Tarefas
**1.** Segundo a crítica, quem ficou responsável pela adaptação da obra para o teatro?
**2.** Atualize a crítica: reescreva o trecho que vai de "SERGIO SALVIA COELHO" até "humana de Cristo.", trocando "romance" por "livro".

Trecho fornecido
##############################

Paulo Goulart salva a montagem vivendo um Deus português

SERGIO SALVIA COELHO
CRÍTICO DA FOLHA

José Saramago, como todo bom ateu, é fascinado pela religião. Em seu mais polêmico romance, "O Evangelho Segundo Jesus Cristo", de 1991, examina os fundamentos do cristianismo com uma desenvoltura e humor que soariam desrespeitosos não estivesse ele comovido com a trajetória humana de Cristo.
Livre de dogmas, faz Cristo inverter sua súplica na cruz: "Homens, perdoai-Lhe, porque Ele não sabe o que fez" e sustenta sua trama, por um lado, em intensos debates retóricos. Por outro, na análise semiológica dos ícones religiosos.
José Possi Neto vem querendo fazer uma adaptação para o teatro da obra desde 1996. Para a versão que finalmente estreou em novembro, a adaptação ficou a cargo de Maria Adelaide Amaral, que fez um excelente trabalho. Aproveitando fielmente os principais diálogos e episódios, utilizando-se da técnica do teatro épico ao encarregar os atores das narrativas de ligação, soube também sintetizar quando foi preciso, como na primeira cena que reúne os três grandes temas do romance: a crucificação, o nascimento e o pesadelo pela culpa.
Confiando que o texto estava em boas mãos, Possi pôde se concentrar na realização das imagens do texto contando com um elenco de apoio que une beleza física a uma entusiasmada competência coreográfica.

##############################

Trecho dos dados
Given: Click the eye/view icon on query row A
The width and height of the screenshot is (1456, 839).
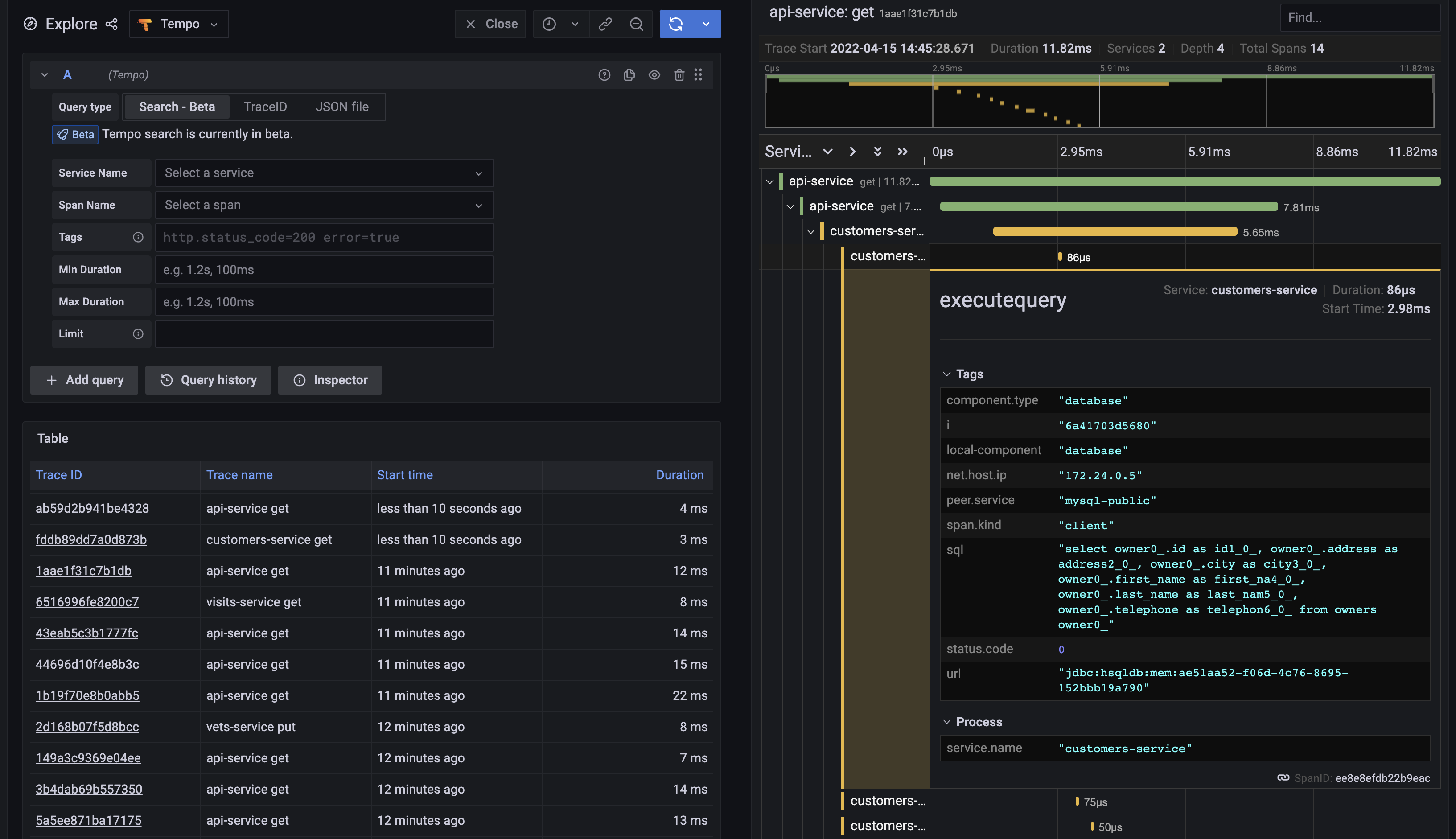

##############################

Respostas por tarefa
**1.** Maria Adelaide Amaral.

**2.**
SERGIO SALVIA COELHO
CRÍTICO DA FOLHA

José Saramago, como todo bom ateu, é fascinado pela religião. Em seu mais polêmico livro, "O Evangelho Segundo Jesus Cristo", de 1991, examina os fundamentos do cristianismo com uma desenvoltura e humor que soariam desrespeitosos não estivesse ele comovido com a trajetória humana de Cristo.